▸ WHAT THE TASK REQUIRES
Only the lines with "computer" in the entries below belong in the answer; please copy them.
___ DATA SUPPLIED ___
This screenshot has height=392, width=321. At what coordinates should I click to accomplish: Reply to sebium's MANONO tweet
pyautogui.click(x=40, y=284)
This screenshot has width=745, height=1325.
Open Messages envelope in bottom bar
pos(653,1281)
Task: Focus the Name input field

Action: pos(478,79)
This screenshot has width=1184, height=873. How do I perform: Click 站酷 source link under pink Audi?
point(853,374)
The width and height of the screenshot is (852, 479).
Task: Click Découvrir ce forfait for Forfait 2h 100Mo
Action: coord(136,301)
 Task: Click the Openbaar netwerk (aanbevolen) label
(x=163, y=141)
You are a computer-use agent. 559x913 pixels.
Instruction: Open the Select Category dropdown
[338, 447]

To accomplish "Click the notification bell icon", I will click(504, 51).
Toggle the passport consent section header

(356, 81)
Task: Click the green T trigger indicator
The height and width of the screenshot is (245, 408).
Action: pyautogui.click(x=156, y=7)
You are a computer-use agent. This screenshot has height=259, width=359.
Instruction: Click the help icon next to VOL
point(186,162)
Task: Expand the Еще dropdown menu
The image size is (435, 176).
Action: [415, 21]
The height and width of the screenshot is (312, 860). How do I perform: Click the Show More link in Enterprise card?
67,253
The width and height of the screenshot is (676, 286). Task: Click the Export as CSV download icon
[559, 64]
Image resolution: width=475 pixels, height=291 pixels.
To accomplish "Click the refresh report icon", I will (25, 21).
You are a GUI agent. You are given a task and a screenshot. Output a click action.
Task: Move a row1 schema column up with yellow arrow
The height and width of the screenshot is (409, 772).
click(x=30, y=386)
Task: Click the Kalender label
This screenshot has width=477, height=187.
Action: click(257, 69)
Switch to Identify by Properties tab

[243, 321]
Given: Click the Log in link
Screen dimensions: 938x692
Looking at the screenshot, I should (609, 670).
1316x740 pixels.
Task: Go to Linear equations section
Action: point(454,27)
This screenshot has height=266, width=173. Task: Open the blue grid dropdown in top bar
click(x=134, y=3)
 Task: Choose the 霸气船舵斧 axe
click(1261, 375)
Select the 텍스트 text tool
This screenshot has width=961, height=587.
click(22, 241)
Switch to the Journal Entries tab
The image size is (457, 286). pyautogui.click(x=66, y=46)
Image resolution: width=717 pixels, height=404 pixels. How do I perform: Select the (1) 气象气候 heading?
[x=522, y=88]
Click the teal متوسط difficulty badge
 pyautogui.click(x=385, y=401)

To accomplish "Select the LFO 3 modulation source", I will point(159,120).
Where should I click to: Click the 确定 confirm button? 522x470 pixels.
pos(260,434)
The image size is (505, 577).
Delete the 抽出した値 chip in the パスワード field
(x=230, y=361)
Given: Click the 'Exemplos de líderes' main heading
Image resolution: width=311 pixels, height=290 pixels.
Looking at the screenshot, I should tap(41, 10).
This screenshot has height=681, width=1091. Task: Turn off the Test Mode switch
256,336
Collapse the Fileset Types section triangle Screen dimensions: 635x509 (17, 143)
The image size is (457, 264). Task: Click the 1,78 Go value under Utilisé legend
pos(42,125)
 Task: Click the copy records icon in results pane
___
▸ OUTPUT FOR THIS EXERCISE
You are a computer-use agent. 559x913 pixels.
You are a computer-use agent. This screenshot has height=259, width=359.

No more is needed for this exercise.